Pages

Keep your politics off of my leg lawn!

A few weeks ago, i was hanging out on Stickam when a bizarre conversation came up: the topic of women shaving their legs. Very out of context for the room in i was in at the time, but i decided to add my own $0.02 anyway. I said that i didn’t shave my legs because 1) i don’t really care, and 2) my hair is so thin and fine, you can’t really see it from a distance (even when i haven’t shaved for a few months).

I got a few “ewwwww” type comments, but someone actively called me out on it. This particular gent told me it wasn’t acceptable – not because i don’t care, but because if i didn’t shave, it needed to be in defiance of the societal expectation that women SHOULD shave. He then tried to lecture me about body image conforming; i LOLed at him, and multiple people were telling him, “uh, dude, you have no idea who you’re talking to; she doesn’t need to hear this.”

(For context on that: some of the folks there are aware that i’ve been involved with fat/size/body acceptance bits, and most folks there knew me mostly as Ben’s Wife. Ben is known there as a smart fellow who isn’t likely to marry an idiot.)

I mostly laughed it off and exchanged private messages with a friend of mine who, like myself, simply could not believe this conversation was happening. Eventually he got the idea that he needed to hushface and actually did so.

But this situation kind of stuck in my craw. I was being pressured into having a Big Reason for what i was already doing (or not doing, rather). Because i am a contrary beasty, my inclination was to grab a razor and shave my legs on camera… or just to shave my legs at all, because now there was someone who tried to me why i shouldn’t. That wore off after a day or two, and i went back to not caring. And i don’t mean that every time i take a shower, i repeat a mantra of “i will not shave my legs because i don’t care!” I honestly don’t have much of an opinion either way. Sometimes i shave just because i’m bored. Sometimes i think about it and don’t do it because my back is bothering me and i don’t want to tempt fate.

If there’s one thing i’ve learned from my experience in the Fatosphere, it’s that my brain does not like the politicization of my body. I was thinking about this the other day while i was waiting for a bus (and had no pen & paper, so i may not be able to reconstruct the thoughts as i had them then, but rest assured that they were awesome).

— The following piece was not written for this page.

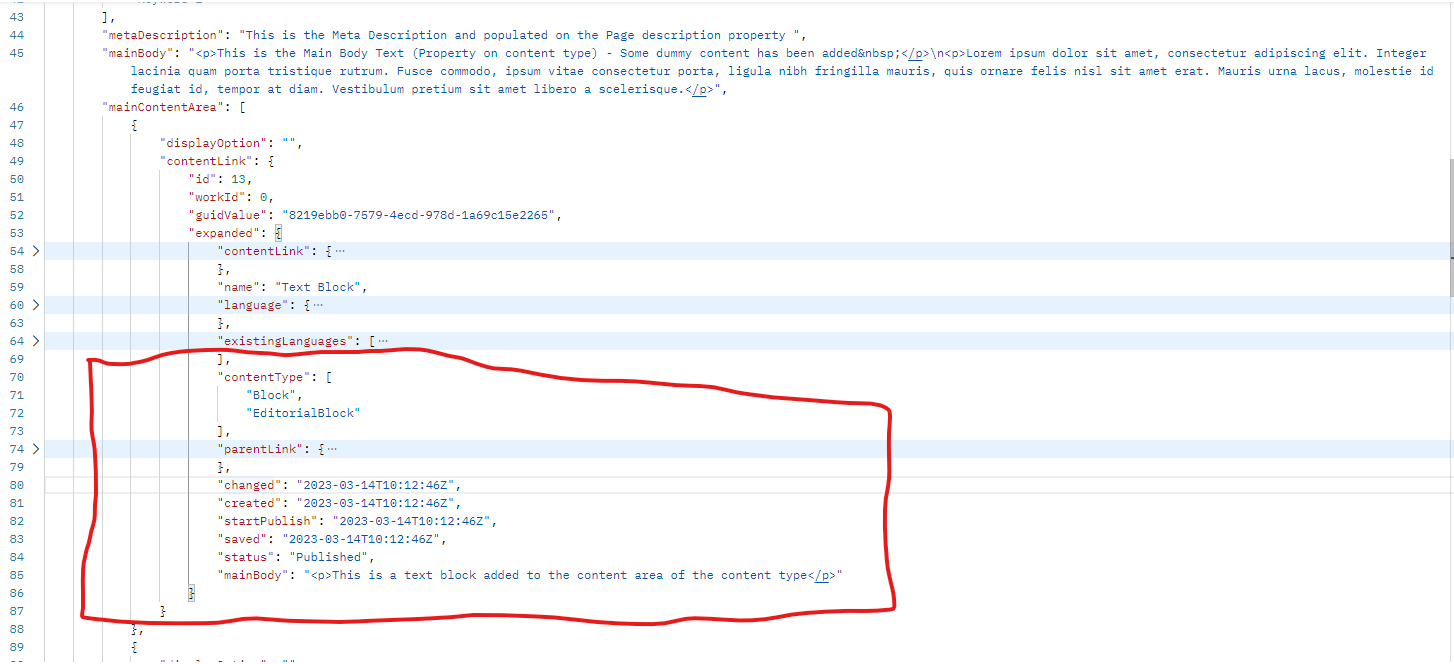Select line number 45 in the gutter
This screenshot has height=664, width=1454.
point(16,53)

Forcing myself to think of my body as a political tool felt like another form of degradation: it takes that much more control away from me. There was pressure to feel a certain way about myself, and while the reasons themselves weren’t necessarily Not Valid, it’s my body, and my relationship with it is no one else’s business. Just as much as your relationship with your body is none of my business.

Someone telling me i need to feel a certain way about my body in order to conform to their agenda or serve their purposes… sound familiar? I don’t let the media tell me how to feel about my fat, why should i let some bloke on the internet tell me how i should feel about my leg hair (or why i should feel a certain way about it)?

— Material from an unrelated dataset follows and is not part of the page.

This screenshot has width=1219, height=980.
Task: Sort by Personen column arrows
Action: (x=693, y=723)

This is more than “you can’t tell me what to do!” This is my recognizing that i did myself more harm than good when i was in the Fatosphere by trying to make my body a political thing. If someone else finds it empowering to think of their body in that way? Good for them! I totally mean that. It just doesn’t do me any favors.

Do i want people to have a good relationship with their own bodies? Hell yes with a cherry on top. But i need to have a good relationship with my own body, and for me, that means not thinking of my body in political terms.

The relationship that Ben and i have is unique to us; if i tried to tell my friends how they should handle their marriages, it’s socially acceptable for them to tell me to mind my own damn business. In my ideal world, it would be socially acceptable for everyone to have that same response whenever someone told them how they should handle their relationships with their own bodies.

1 comment to Keep your politics off of my leg lawn!

  • Kate

    Hello! I loved this post, and the earlier one about organ donation/bodies and souls/astrophysics.

    Just a comment about leg hair: I tend to shave my legs (for whatever reasons… not important) rather frequently. However, I had six weeks of hermitage, during which I did not once shave my legs. Near the end of this creaky lonely period, on a warm, mild day, I rode my bike into the lab to print something out. Wearing shorts, I learned that wind in your leg hair feels REALLY amazing. Each hair is a little mechanoreceptive antenna.

    Sort of an apolitical post, but I thought you might appreciate it.